» **The task**: The data is to be retyped in full, exactly.

» **Exercise inputs**:

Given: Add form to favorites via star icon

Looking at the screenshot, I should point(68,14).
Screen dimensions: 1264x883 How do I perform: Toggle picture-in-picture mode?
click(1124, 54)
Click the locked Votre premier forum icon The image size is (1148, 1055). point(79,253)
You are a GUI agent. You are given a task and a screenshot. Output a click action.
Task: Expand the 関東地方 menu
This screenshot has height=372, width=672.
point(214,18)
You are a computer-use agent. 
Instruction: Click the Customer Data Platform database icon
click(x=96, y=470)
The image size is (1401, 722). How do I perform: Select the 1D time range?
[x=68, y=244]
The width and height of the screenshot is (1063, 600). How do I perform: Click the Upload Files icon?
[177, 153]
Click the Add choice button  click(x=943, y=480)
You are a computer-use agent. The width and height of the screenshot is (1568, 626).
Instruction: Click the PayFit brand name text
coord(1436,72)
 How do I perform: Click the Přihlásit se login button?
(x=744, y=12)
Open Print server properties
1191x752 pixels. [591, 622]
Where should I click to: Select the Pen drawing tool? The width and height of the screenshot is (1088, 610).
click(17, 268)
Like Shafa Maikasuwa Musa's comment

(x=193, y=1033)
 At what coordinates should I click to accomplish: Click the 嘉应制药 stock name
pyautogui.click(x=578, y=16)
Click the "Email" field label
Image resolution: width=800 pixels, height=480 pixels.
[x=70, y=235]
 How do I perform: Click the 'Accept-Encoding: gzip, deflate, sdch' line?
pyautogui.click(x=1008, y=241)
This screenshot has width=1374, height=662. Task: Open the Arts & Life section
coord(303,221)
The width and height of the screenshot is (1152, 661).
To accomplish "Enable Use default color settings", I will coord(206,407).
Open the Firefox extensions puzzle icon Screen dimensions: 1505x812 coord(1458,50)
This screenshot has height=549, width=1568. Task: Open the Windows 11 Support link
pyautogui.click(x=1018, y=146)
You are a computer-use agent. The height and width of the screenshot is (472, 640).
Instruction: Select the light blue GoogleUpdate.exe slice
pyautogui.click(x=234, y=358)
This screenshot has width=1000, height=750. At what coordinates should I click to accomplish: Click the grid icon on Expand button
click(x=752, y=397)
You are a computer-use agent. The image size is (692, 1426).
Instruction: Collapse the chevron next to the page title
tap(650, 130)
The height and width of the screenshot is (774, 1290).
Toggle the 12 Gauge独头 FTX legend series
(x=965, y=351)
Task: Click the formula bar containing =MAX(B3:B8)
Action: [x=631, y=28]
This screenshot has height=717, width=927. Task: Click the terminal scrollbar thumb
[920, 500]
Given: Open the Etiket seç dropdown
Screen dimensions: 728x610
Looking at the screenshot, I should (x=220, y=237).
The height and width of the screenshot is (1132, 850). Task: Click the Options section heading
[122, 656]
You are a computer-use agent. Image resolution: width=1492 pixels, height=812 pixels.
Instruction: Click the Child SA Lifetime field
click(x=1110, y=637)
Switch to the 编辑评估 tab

» **Result of the exercise**:
Given: Add form to favorites via star icon

Looking at the screenshot, I should point(68,14).
Screen dimensions: 1264x883 How do I perform: Toggle picture-in-picture mode?
click(1124, 54)
Click the locked Votre premier forum icon The image size is (1148, 1055). point(79,253)
You are a GUI agent. You are given a task and a screenshot. Output a click action.
Task: Expand the 関東地方 menu
This screenshot has height=372, width=672.
point(214,18)
You are a computer-use agent. 
Instruction: Click the Customer Data Platform database icon
click(x=96, y=470)
The image size is (1401, 722). How do I perform: Select the 1D time range?
[x=68, y=244]
The width and height of the screenshot is (1063, 600). How do I perform: Click the Upload Files icon?
[177, 153]
Click the Add choice button  click(x=943, y=480)
You are a computer-use agent. The width and height of the screenshot is (1568, 626).
Instruction: Click the PayFit brand name text
coord(1436,72)
 How do I perform: Click the Přihlásit se login button?
(x=744, y=12)
Open Print server properties
1191x752 pixels. [591, 622]
Where should I click to: Select the Pen drawing tool? The width and height of the screenshot is (1088, 610).
click(17, 268)
Like Shafa Maikasuwa Musa's comment

(x=193, y=1033)
 At what coordinates should I click to accomplish: Click the 嘉应制药 stock name
pyautogui.click(x=578, y=16)
Click the "Email" field label
Image resolution: width=800 pixels, height=480 pixels.
[x=70, y=235]
 How do I perform: Click the 'Accept-Encoding: gzip, deflate, sdch' line?
pyautogui.click(x=1008, y=241)
This screenshot has width=1374, height=662. Task: Open the Arts & Life section
coord(303,221)
The width and height of the screenshot is (1152, 661).
To accomplish "Enable Use default color settings", I will coord(206,407).
Open the Firefox extensions puzzle icon Screen dimensions: 1505x812 coord(1458,50)
This screenshot has height=549, width=1568. Task: Open the Windows 11 Support link
pyautogui.click(x=1018, y=146)
You are a computer-use agent. The height and width of the screenshot is (472, 640).
Instruction: Select the light blue GoogleUpdate.exe slice
pyautogui.click(x=234, y=358)
This screenshot has width=1000, height=750. At what coordinates should I click to accomplish: Click the grid icon on Expand button
click(x=752, y=397)
You are a computer-use agent. The image size is (692, 1426).
Instruction: Collapse the chevron next to the page title
tap(650, 130)
The height and width of the screenshot is (774, 1290).
Toggle the 12 Gauge独头 FTX legend series
(x=965, y=351)
Task: Click the formula bar containing =MAX(B3:B8)
Action: [x=631, y=28]
This screenshot has height=717, width=927. Task: Click the terminal scrollbar thumb
[920, 500]
Given: Open the Etiket seç dropdown
Screen dimensions: 728x610
Looking at the screenshot, I should (x=220, y=237).
The height and width of the screenshot is (1132, 850). Task: Click the Options section heading
[122, 656]
You are a computer-use agent. Image resolution: width=1492 pixels, height=812 pixels.
Instruction: Click the Child SA Lifetime field
click(x=1110, y=637)
Switch to the 编辑评估 tab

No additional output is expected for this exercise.